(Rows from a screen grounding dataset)
┄┄┄┄┄┄

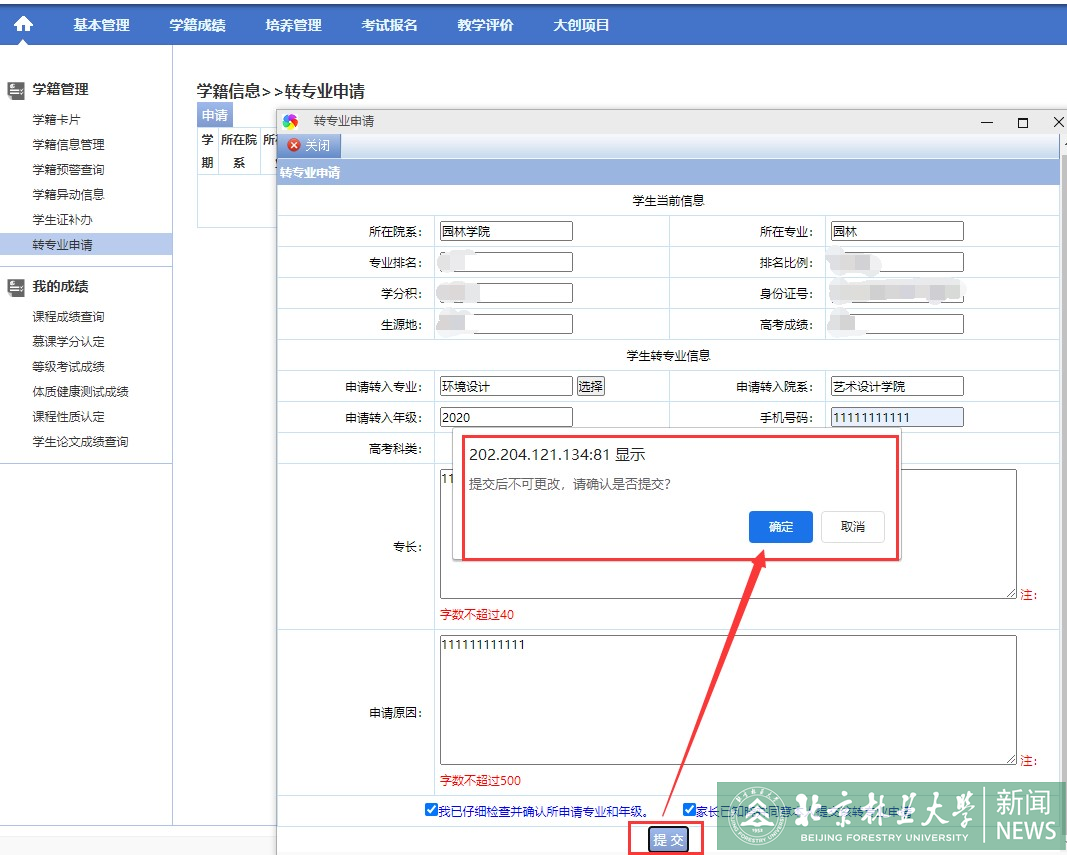Open the 大创项目 menu

[581, 25]
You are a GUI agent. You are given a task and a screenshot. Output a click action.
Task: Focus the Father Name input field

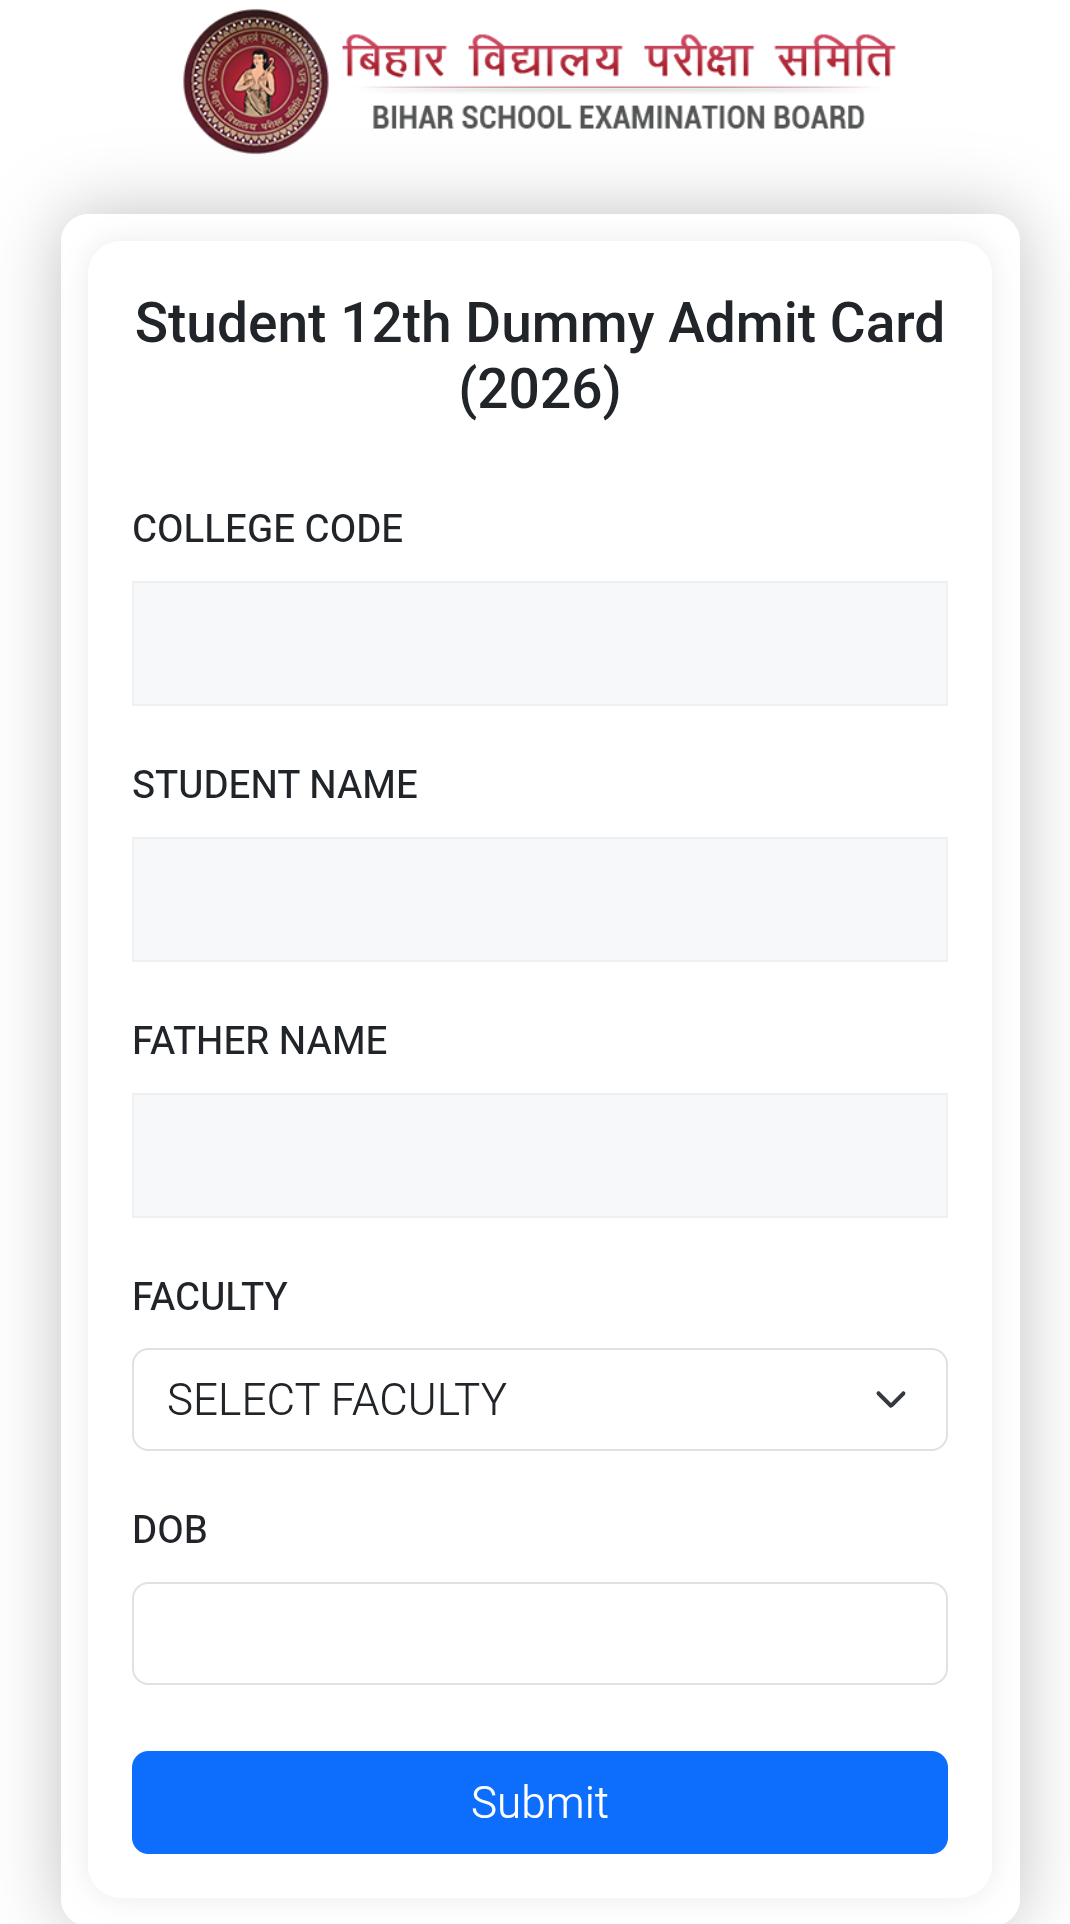(x=540, y=1156)
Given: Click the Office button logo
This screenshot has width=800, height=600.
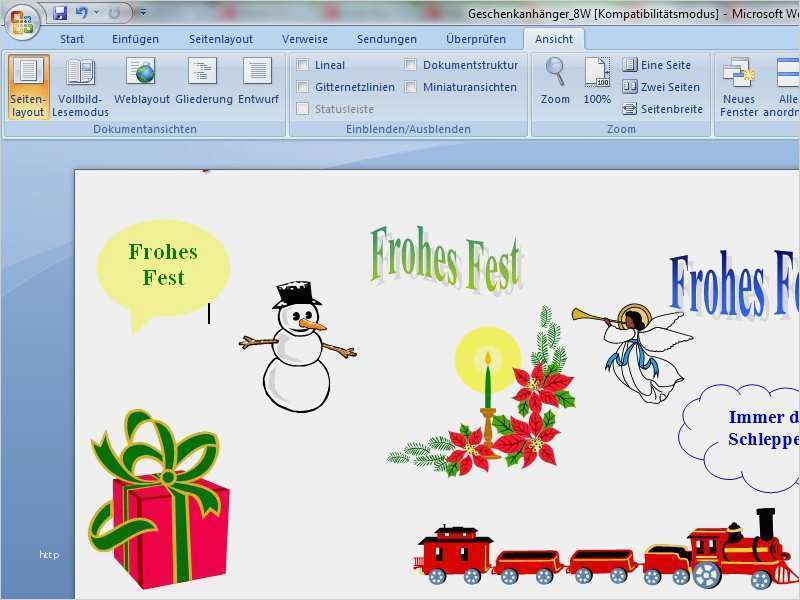Looking at the screenshot, I should coord(21,21).
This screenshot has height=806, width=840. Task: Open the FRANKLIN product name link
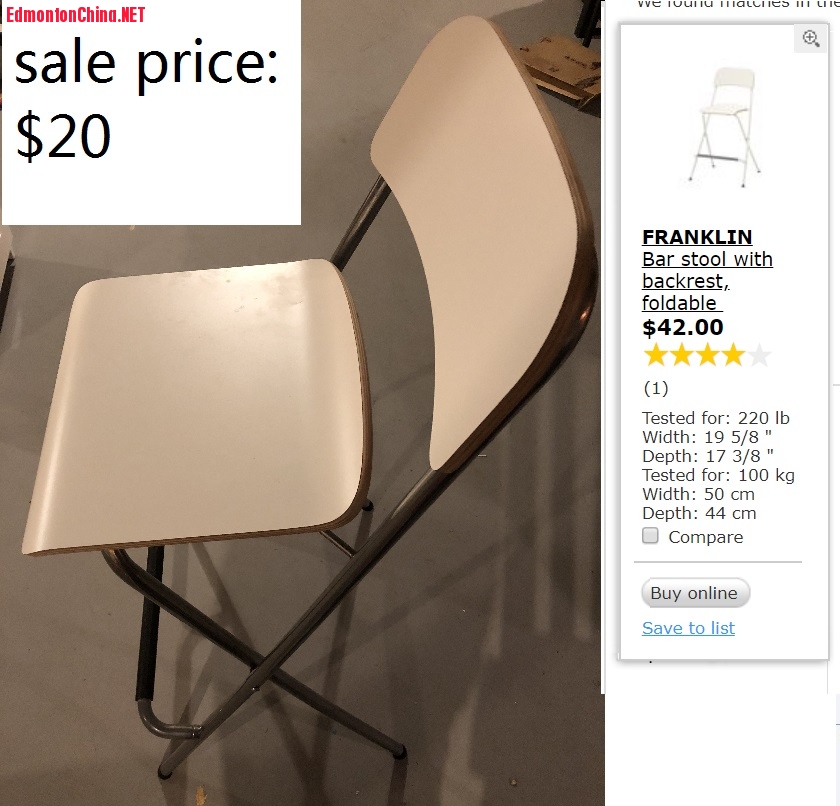click(697, 236)
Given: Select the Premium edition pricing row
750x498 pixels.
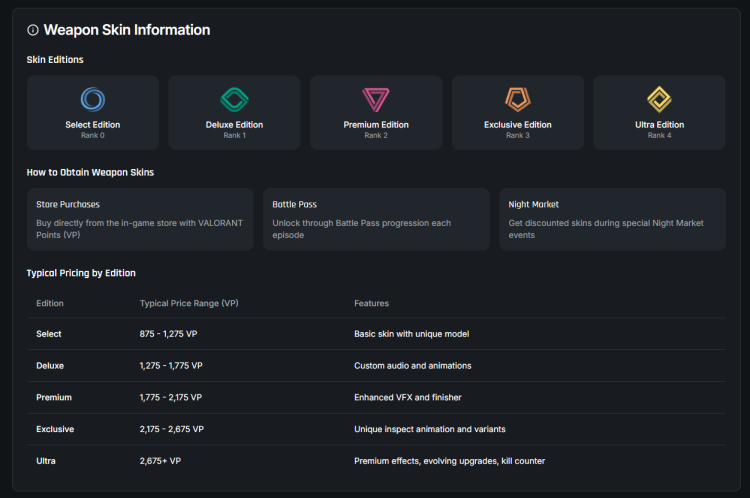Looking at the screenshot, I should coord(375,397).
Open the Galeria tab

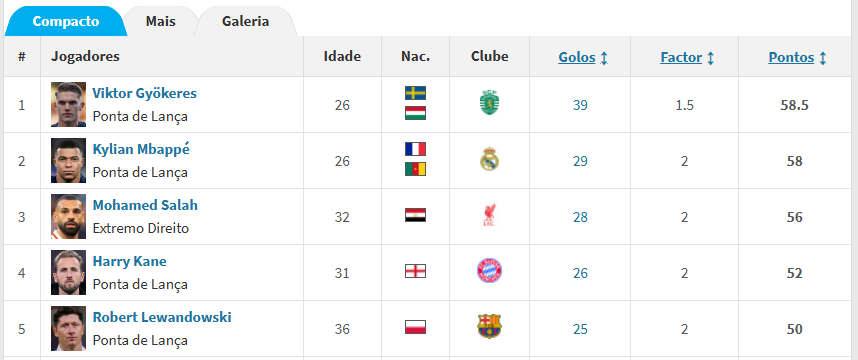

┄┄┄┄┄┄

Please pull out every line of the rows above that contains the string "This", and copy each one unchanged.

## Solution to the exercise
This screenshot has width=800, height=600.
This screenshot has height=806, width=840. Task: Open the FRANKLIN product name link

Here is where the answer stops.